The researchers examined the Irish national healthcare system prescribing database for all women over age 35 who started tamoxifen as initial hormonal therapy (no other hormonal therapy in the previous 12 months) from January 2001 and January 2004. The database included women who received free health services through the government with a disproportionate number being elderly or socially disadvantaged (20.4% ages 65 to 74, 31.2% over 75).

Tamoxifen nonpersistence was defined as 180 consecutive days without a filled prescription and no alternative hormonal therapy. Women were followed for an average of 2.7 years after their first tamoxifen prescription and for at least a year after their discontinuation data to identify subsequent hormonal therapy use.

Among the 26.5% who were nonpersistent with tamoxifen, only 1.2% switched to another hormonal therapy after a gap of at least 180 days, 5.1% restarted tamoxifen after a similar gap, and 20.2% stopped without restarting any hormonal therapy.

Only 31.4% of women stayed on tamoxifen through the end of follow-up. The cumulative nonpersistence rates were:

  • 11.1% within 30 days (95% confidence interval 10.0% to 12.3%).
  • 14.5% at 90 days (95% CI 13.2% to 15.9%).
  • 22.1% by one year (95% CI 20.6% to 23.7%).
  • 28.4% by two years (95% CI 26.6% to 30.3%).
  • 35.2% at 3.5 years (95% CI 32.5% to 37.9%).

About a quarter of the women overall switched to another hormonal therapy within 180 days of discontinuing tamoxifen (25.4%; mean 1.5 years after tamoxifen initiation). The findings were:

  • 20.9% switched to Arimidex (anastrozole).
  • 3.7% switched to Femara (letrozole).
  • 0.8% switched to Aromasin (exemestane).

About 16% of women in the database were lost to follow-up because of death, loss of eligibility for the healthcare system, or no prescription activity in the database during the 12 months following tamoxifen nonpersistence.

Women at the extremes of age or those with preexisting depression were most likely to stop tamoxifen early. The hazard ratios for nonpersistence were:

  • 1.36 for age 35 to 44 compared age 45 to 54 (95% CI 1.01 to 1.83).
  • 1.46 for age 75 and above compared with age 45 to 54 (95% CI 1.16 to 1.83).
  • 1.41 for antidepressant use in the year preceding tamoxifen initiation (95% CI 1.18 to 1.70).
  • 1.72 for the presence of Parkinson's disease or dementia (95% CI 1.24 to 2.39).

The reason for early discontinuation among younger women may be that they do not adjust well to the diagnosis of breast cancer or have more problems with side effects, the investigators suggested.

However, they said, "As younger women have the potential for a longer life expectancy, the negative consequences of nonpersistence with tamoxifen are significant, particularly as the benefits of five years of tamoxifen therapy have now been shown to extend to 15 years."

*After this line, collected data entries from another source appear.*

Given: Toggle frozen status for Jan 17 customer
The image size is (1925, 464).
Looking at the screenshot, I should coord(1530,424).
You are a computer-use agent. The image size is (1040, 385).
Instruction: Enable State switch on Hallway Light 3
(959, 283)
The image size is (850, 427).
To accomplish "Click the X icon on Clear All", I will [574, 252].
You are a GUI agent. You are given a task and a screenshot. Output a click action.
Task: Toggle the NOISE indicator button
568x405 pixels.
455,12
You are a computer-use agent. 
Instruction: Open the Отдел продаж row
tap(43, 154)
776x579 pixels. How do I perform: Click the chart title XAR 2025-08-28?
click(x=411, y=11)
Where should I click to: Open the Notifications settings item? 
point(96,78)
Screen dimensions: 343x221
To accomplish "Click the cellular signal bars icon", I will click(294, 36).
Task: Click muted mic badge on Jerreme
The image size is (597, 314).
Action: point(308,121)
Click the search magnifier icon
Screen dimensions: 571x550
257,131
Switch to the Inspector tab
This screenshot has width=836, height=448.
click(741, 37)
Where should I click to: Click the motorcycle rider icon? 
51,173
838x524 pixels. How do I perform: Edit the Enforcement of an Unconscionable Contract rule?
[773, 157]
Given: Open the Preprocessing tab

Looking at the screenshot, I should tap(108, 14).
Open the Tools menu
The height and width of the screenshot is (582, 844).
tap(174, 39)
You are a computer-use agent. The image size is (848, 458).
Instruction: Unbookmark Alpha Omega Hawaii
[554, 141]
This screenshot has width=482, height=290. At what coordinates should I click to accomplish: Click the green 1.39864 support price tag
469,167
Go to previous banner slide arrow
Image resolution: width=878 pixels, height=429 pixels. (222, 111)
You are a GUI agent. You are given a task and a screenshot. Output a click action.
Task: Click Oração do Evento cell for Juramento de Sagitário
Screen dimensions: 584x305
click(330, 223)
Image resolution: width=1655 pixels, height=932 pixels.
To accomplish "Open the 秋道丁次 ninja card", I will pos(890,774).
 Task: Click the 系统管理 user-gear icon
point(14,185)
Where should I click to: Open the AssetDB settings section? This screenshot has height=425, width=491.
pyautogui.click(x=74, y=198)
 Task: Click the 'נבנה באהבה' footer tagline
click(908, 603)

While the study was the first to report objectively measured rates of tamoxifen discontinuation, the database did not provide any diagnostic or staging information or differentiate between discontinuation by the patient or at the prescriber's direction.

The rates found in the study may be conservative, the investigators said, because patients who were prescribed tamoxifen but never filled even the first prescription would not have been included in the database. Also, some of the women may have filled their prescription but never taken the pills.